Problem details: Transcribe the entries below word for word, beginning at the line with "Plan du site (88, 2459)" and stopping after the line with "Jean-Luc Mélenchon (27, 1853)"; drop all pictures.

Saved data entries
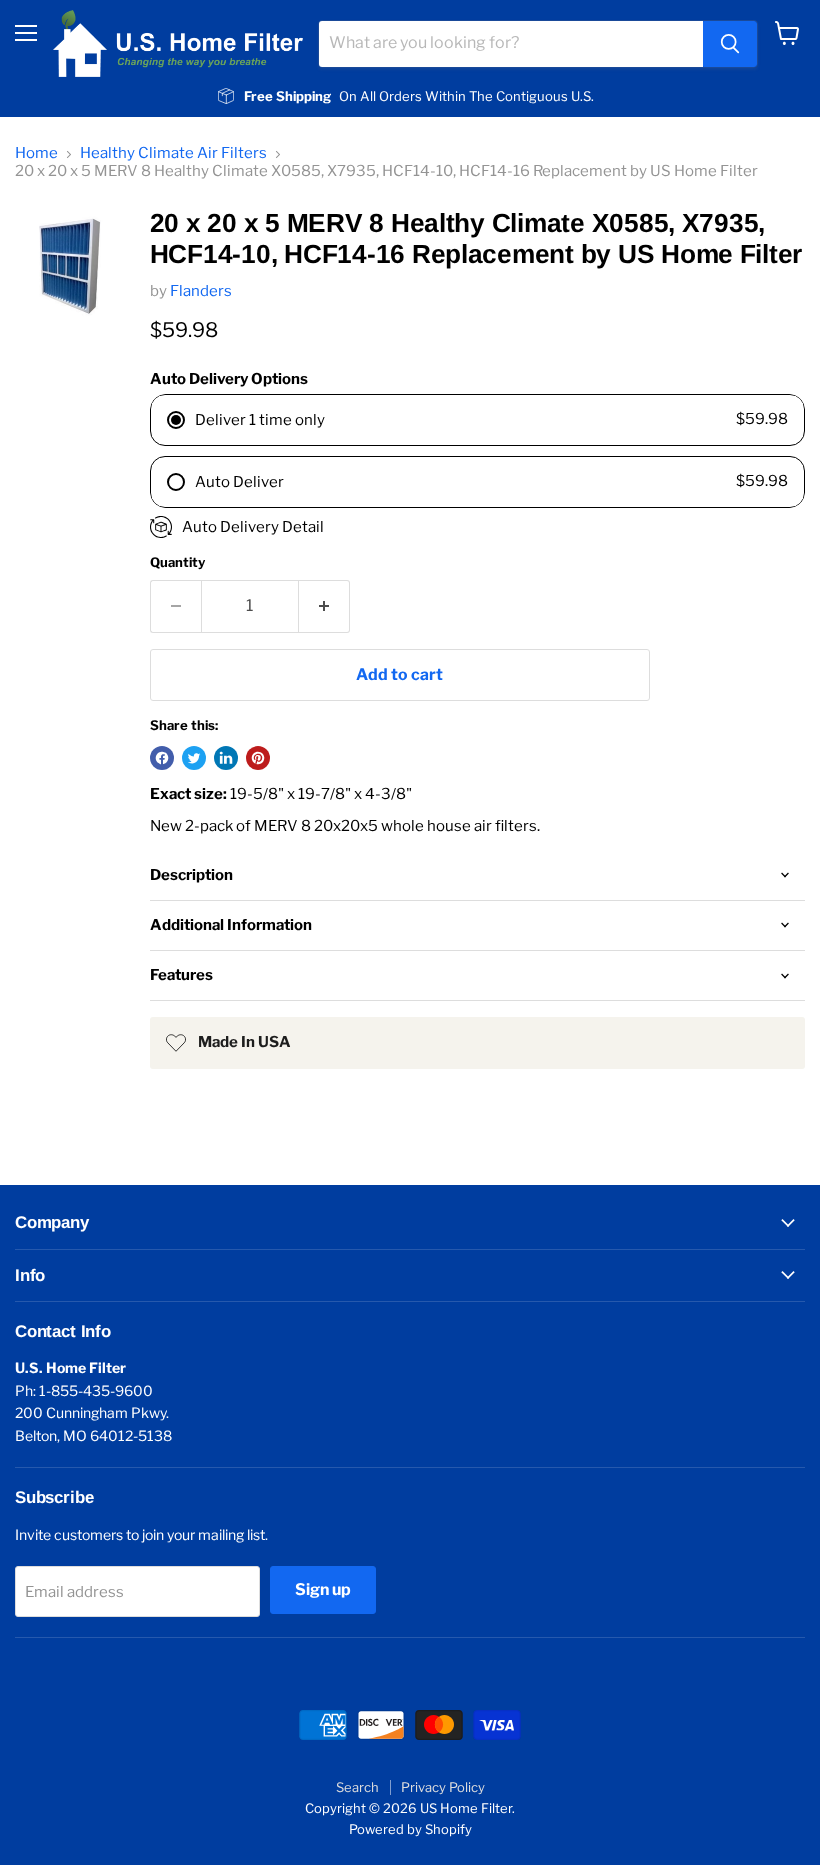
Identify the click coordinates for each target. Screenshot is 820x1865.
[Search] (730, 44)
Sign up (323, 1589)
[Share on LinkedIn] (226, 758)
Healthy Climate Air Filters (173, 153)
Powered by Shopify (410, 1829)
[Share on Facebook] (162, 758)
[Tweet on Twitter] (194, 758)
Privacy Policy (443, 1787)
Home (36, 153)
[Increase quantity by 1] (324, 606)
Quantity (177, 562)
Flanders (201, 291)
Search (357, 1787)
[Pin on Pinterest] (258, 758)
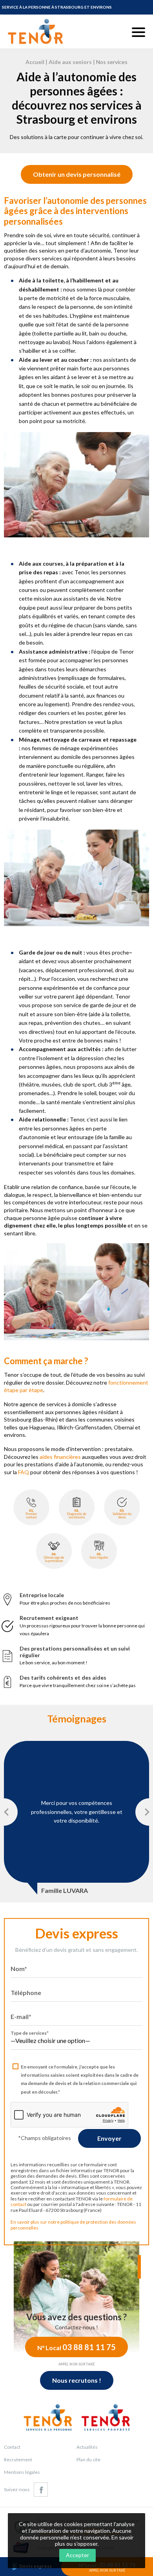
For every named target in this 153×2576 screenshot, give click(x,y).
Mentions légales (22, 2472)
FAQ (23, 1472)
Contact (12, 2447)
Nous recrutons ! (76, 2380)
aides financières (60, 1456)
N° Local (76, 2347)
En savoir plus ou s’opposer (94, 2540)
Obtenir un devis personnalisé (76, 174)
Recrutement (18, 2459)
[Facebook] (41, 2490)
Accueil (35, 62)
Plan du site (88, 2459)
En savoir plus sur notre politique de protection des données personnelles (73, 2224)
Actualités (87, 2447)
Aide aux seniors (70, 62)
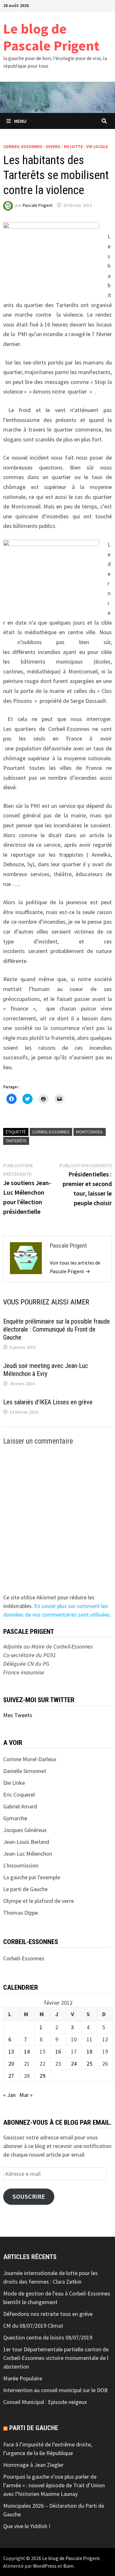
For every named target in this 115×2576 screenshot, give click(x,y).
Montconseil (89, 1132)
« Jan (9, 2095)
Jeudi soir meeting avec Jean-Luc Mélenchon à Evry (45, 1370)
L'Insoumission (20, 1865)
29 (42, 2075)
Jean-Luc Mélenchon (27, 1853)
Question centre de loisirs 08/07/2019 (47, 2337)
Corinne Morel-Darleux (29, 1759)
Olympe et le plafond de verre (38, 1900)
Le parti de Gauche (25, 1889)
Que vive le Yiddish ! (26, 2526)
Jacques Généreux (25, 1830)
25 (89, 2063)
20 (11, 2063)
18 (89, 2051)
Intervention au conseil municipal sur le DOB (55, 2390)
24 (74, 2063)
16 (58, 2051)
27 (11, 2075)
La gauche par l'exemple (31, 1877)
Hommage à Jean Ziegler (33, 2464)
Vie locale (97, 146)
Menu (20, 121)
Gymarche (15, 1818)
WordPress (45, 2566)
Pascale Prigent (37, 205)
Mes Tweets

Result of the task:
Plan du site (88, 2459)
En savoir plus sur notre politique de protection des données personnelles (73, 2224)
Actualités (87, 2447)
Aide aux seniors (70, 62)
For every named target in this 115×2576 screenshot, give click(x,y).
Montconseil (89, 1132)
« Jan (9, 2095)
Jeudi soir meeting avec Jean-Luc Mélenchon à Evry (45, 1370)
L'Insoumission (20, 1865)
29 (42, 2075)
Jean-Luc Mélenchon (27, 1853)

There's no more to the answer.